So 2019 has not worked out the way I planned in so many ways. To say that the first half of the year was chaotic is an understatement. I can honestly stay that we thrive on the unknown but it’s getting old. I know that if we ever had predictable stability we would get bored with it in about 3 days. The first half of this year has been so ridicules that I started looking for new jobs in the hope that new would be better. After two years with one company it is time to look. Well I looked and I found. Or I guess they found me. After waiting two weeks after the interview to hear if I got it or not I found out I got it. But that was a week ago and I haven’t heard any more details since.

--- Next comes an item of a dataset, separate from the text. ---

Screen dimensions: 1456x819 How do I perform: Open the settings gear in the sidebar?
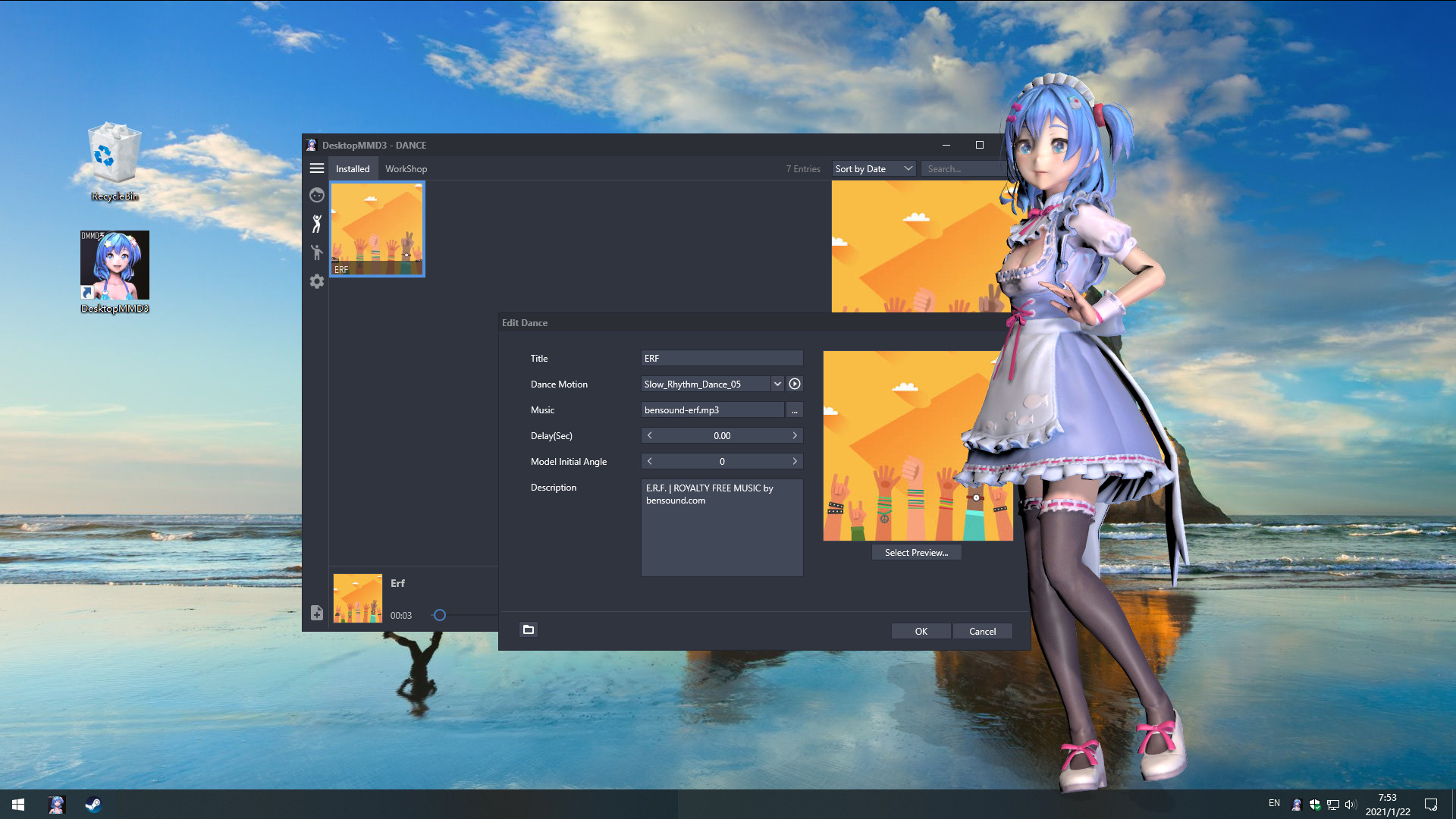click(x=317, y=281)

The job would be a two weeks on and two weeks off but it would be an office position. The time off would be great to improve my very skewed work life balance. The down side would be that I would need a place to stay while I was working and a place to park Tank while I was on days off. This new job comes with a pay cut but lots of benefits. Benefits like living in the city with traffic but a regular address, working in an office but with an onsite gym, close to an airport but not a major one. This job would be perfect if my husband was in the states and had been waiting patiently for me to be done working in the field but that’s not my husband. I wouldn’t have wanted him if it was. There is so much more to the world and we only get to be here for a short time so we can’t waist any of it. This job would be perfect if we wanted to live in OKC and come home to our suburbia house and never see each other. So after lots of talk and a huge pros and cons list I think we are both more excited about the idea that I stay working where I am for now and make enough to get me out of this job in the next year instead of taking the pay cut and prolonging the waiting. So with that in mind I have to change the tittle of this blog (not for the first time this year. Oh well!). The original went something like this:
But now it’s called how NOT to get a job. It was exciting and vindicating to be wanted but for me and my lifestyle it’s not right. Some might say its fear of the unknown but I honestly think it’s the opposite. I think it’s the fear of the known. I know OKC I have been there. There is more to see. Sure the field life is very much the same day in and day out and ten years from now it will look very similar today. Every time I go one days off I think there is no way they can get along without me but every time I come back I see they are doing just fine. We are all interchangeable clogs out here but we all play apart none the less. I know a place where I am missed every time I leave the room. And for me that is where the long term future is. and the rig pictures are just something pretty to look at. Enjoy!